6、 On site investigation of the company
As an independent director of the company, I conducted on-site investigation on the company, listened carefully to the report of the company’s management on the company’s operation, financial status, construction and implementation of internal control system, conducted in-depth communication and discussion with the company’s operation and management on how to promote the standardized operation and healthy development of the company, and urged the company to rectify the existing internal control problems. And keep close contact with other directors, senior managers and relevant staff of the company through telephone, e-mail and other communication tools to learn about the progress of major matters of the company in time. Always pay attention to the impact of external environment and market changes on the company, pay attention to the relevant reports of the media and network on the company, pay attention to the impact of capital market fluctuations on the company, and earnestly perform the duties of independent directors. 7、 Other matters
1. There was no proposal to convene the board of directors and the general meeting of shareholders during the reporting period.
2. No accounting firm was proposed to be hired or dismissed during the reporting period.
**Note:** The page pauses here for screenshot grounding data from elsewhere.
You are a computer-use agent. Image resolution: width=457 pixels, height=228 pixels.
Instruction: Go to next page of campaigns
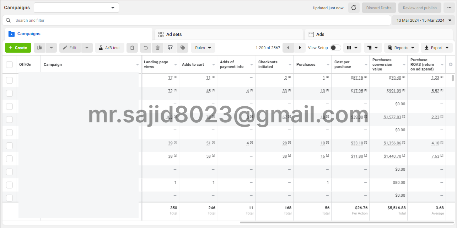click(300, 48)
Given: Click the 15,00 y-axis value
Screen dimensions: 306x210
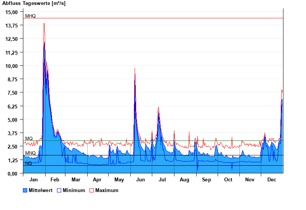Looking at the screenshot, I should pos(12,12).
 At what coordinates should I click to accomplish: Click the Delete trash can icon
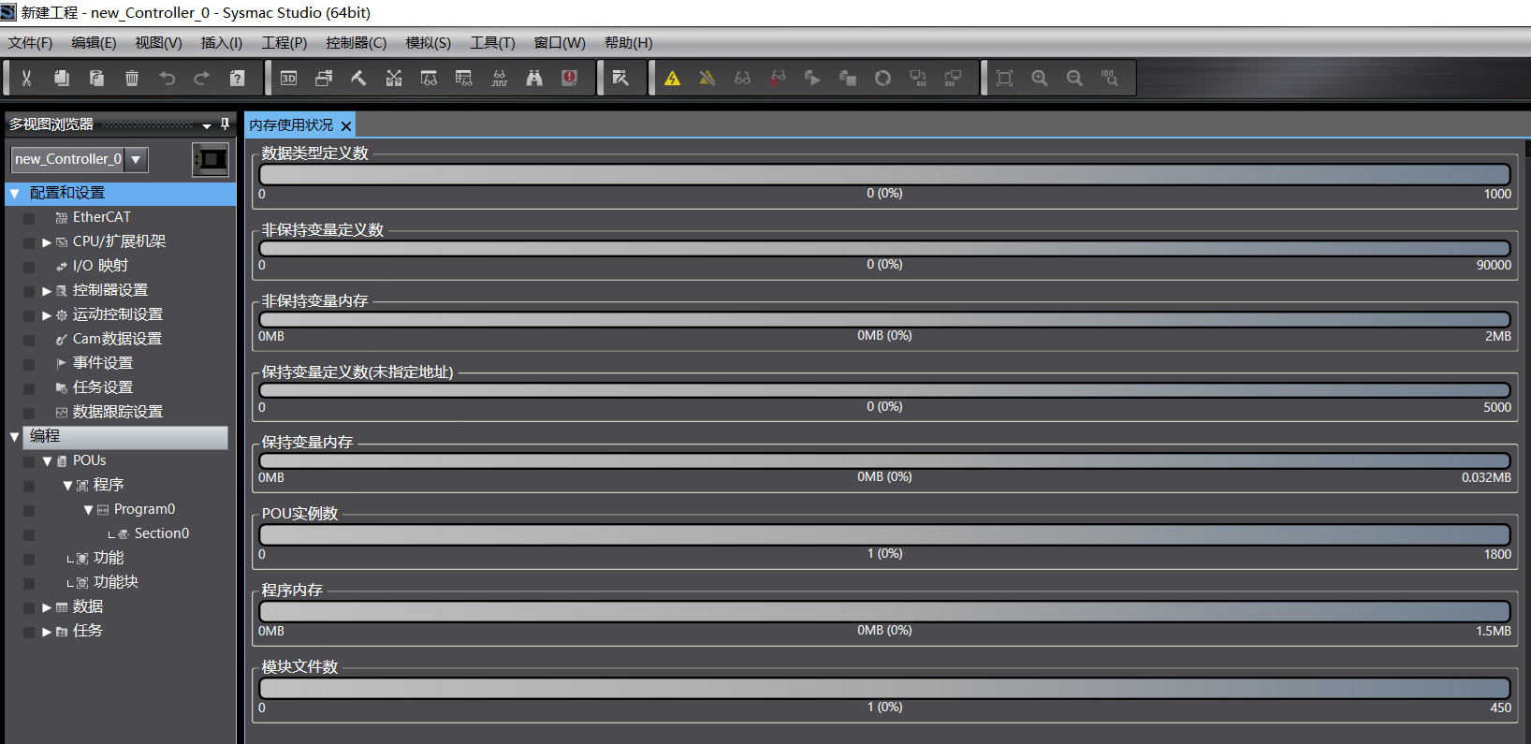[132, 79]
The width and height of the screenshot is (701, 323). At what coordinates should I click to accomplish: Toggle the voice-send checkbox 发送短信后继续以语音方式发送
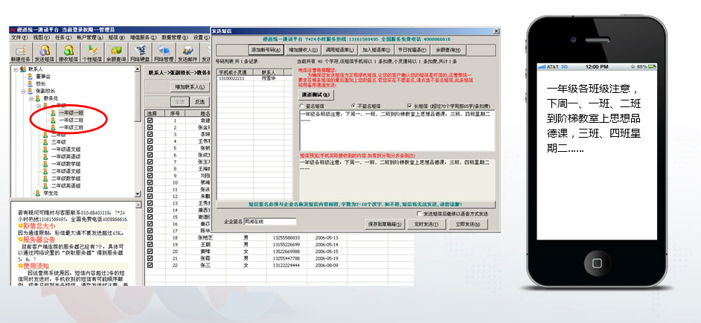pos(419,213)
3. During the reporting period, there was no independent external audit institution and consulting institution to audit and consult the specific matters of the company.
The above is my report on my performance of duties in 2021. Since I have been an independent director of the company for 6 years, I will officially step down as an independent director from August 18, 2021. During my tenure, the board of directors and management of the company have given active and effective cooperation and support, and I would like to express my heartfelt thanks again. I sincerely hope that the company will continue its steady operation and standardized operation under the leadership of the board of directors, so as to make the company develop continuously, stably and healthily.